Der Bildungspolitik, die nach PISA, TIMSS, IGLU usw. auf Erfolge dringend angewiesen ist, wird dies Vorgehen gut zu Gesicht stehen. Sie, liebe Leserinnen und Leser, werden sehen: Auf einmal steht Deutschland viel besser da! Denn dann verschandeln die Ergebnisse der Hauptschulen erstens nicht mehr die Statistik und zweitens werden die Entscheidungsträger und die Öffentlichkeit auch nicht mehr so impertinent darauf hingewiesen, dass die Bildungspolitik bei dieser Schulform permanent versagt.

Naheliegend wäre ja eigentlich, das mehrgliedrige Schulsystem abzuschaffen - international sind schließlich auch all die Länder erfolgreich, die kein Splitting in verschiedene Schulformen durchführen - und binnendifferenzierende Schulen einzuführen. Aber diese heilige deutsche Kuh werde ich zu Lebzeiten wohl nicht mehr geschlachtet sehen, also bleibt es bei Gymnasium, irgendwelchen Mittelschulformen und der Hauptschule. Einer Hauptschule, die ja auch nicht mehr als defizitär auffällt, wenn sie nicht normal mitgetestet wird, sondern ‚eigene‘ und ‚angepasste‘ Standards erfüllt.

Wenn man schon eine Institution garantieren möchte, die alle Bildungsverlierer zuverlässig sammelt und stigmatisiert (Stigmatisiert? Ja, sicher, versuchen Sie mal mit einem Hauptschulabschluss, egal wie gut, eine Lehrstelle zu bekommen.), so dass sie auf dem normalen Arbeitsmarkt nicht durch ungehörige Teilhabe auffallen, so gelingt das auf diesem Wege mit ziemlicher Sicherheit. Interessierte konservative politische Kreise können sich so auch ihr Weltbild bewahren: Das Bild einer Welt, in der die Schmuddelkinder - frei nach Franz-Josef Degenhardt - keine Möglichkeit haben, mit den Kindern in der Oberstadt zu spielen und dadurch irgendwelchen Schmuddel zu übertragen. So hat dann alles seine Ordnung und ist so ungerecht wie es die Welt halt nun einmal ist.
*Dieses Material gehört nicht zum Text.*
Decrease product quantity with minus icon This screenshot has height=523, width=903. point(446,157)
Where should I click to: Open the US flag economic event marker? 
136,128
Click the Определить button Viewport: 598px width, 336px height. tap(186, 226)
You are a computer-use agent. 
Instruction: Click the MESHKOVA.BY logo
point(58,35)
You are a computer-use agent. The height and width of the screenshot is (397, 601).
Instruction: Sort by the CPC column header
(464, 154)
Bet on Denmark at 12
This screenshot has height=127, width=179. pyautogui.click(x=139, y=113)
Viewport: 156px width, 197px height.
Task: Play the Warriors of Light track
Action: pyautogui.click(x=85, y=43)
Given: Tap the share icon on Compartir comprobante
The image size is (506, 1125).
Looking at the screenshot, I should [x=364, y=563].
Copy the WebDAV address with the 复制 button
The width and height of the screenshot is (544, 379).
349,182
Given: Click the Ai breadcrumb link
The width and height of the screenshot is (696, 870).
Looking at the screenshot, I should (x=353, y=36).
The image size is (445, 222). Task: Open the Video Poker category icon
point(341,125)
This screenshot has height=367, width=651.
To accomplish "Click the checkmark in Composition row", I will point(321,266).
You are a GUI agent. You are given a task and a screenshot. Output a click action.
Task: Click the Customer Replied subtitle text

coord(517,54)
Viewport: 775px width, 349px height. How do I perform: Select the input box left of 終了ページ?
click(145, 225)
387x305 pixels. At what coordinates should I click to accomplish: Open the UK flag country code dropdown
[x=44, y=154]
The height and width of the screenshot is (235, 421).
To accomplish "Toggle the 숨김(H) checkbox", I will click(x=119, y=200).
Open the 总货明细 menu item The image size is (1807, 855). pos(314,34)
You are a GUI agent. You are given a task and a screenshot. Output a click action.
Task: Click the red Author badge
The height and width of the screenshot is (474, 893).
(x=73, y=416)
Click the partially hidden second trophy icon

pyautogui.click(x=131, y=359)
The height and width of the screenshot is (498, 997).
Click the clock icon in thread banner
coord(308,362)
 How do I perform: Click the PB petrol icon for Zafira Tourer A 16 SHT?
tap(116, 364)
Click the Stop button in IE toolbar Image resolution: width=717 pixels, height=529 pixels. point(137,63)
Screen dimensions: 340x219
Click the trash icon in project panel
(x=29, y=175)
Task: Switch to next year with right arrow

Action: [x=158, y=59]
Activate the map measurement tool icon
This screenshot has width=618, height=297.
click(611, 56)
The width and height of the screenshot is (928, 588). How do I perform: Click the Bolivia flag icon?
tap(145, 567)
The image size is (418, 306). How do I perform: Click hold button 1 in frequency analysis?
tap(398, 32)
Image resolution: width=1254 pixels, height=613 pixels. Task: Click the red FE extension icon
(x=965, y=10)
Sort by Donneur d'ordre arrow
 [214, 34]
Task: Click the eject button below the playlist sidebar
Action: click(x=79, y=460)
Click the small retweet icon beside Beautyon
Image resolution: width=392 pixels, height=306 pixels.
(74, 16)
Gottgewollt, sozusagen ...

Dass man sich darüber erbost, wie es die Kommentatorin der WAZ zu Recht tut, zeugt nur von unzeitgemäßer Sozialromantik, oder?


Skandalöses Schüler-Lotto ...

... so überschreibt Spiegel Online einen ersten Bericht über die Ergebnisse einer vollständigen Untersuchung aller Wiesbadener Grundschulen. Spiegel Online findet da ein paar sehr passende Worte und Zitate, was die Empfehlungen für den weiteren Schulbesuch, Gymnasium, Realschule oder Hauptschule, angeht:

„Lehrer lassen arme Kinder zu selten ans Gymnasium.“
„Die Unterschichtsbremse für die Oberschulen greift höchst zuverlässig.“
„Aufs Gymnasium schaffen es in erster Linie die Privilegierten, nämlich Kinder gut betuchter Akademiker. Schüler aus einer niedrigen sozialen Schicht haben weitaus schlechtere Karten beim Schulübergang. Und zwar auch bei gleicher Leistung.“
„‚Vor allem die Zugehörigkeit zu einer bestimmten Schicht hat Auswirkungen auf die Schulnoten der Kinder und auf den Bildungswunsch der Eltern’, sagte Stefan Hradil, Soziologe und Leiter der Untersuchung.“
„‚Neu ist, dass Lehrer offensichtlich schicht- und ethnienspezifische Empfehlungen aussprechen.’“
„Bei gleich guter Schulnote (2,0) erhielten nur drei von vier Kindern aus der niedrigsten Einkommens- und Bildungsgruppe eine Empfehlung für die höchste Schulausbildung. Dagegen sollten von den Kindern mit wohlhabenden und gebildeten Eltern 97 Prozent aufs Gymnasium - so gut wie alle also.“
„‚In der Oberschicht kommt eine Hauptschulempfehlung nahezu nicht mehr vor’, notierten die Forscher.“

Noch Fragen?

Ach so - Sie wollen wissen, was man tun kann?

Na, das dreigliedrige Schulsystem abschaffen und damit auf die Verurteilung hunderttausender 10-Jähriger zu lebenslanger Benachteiligung verzichten natürlich!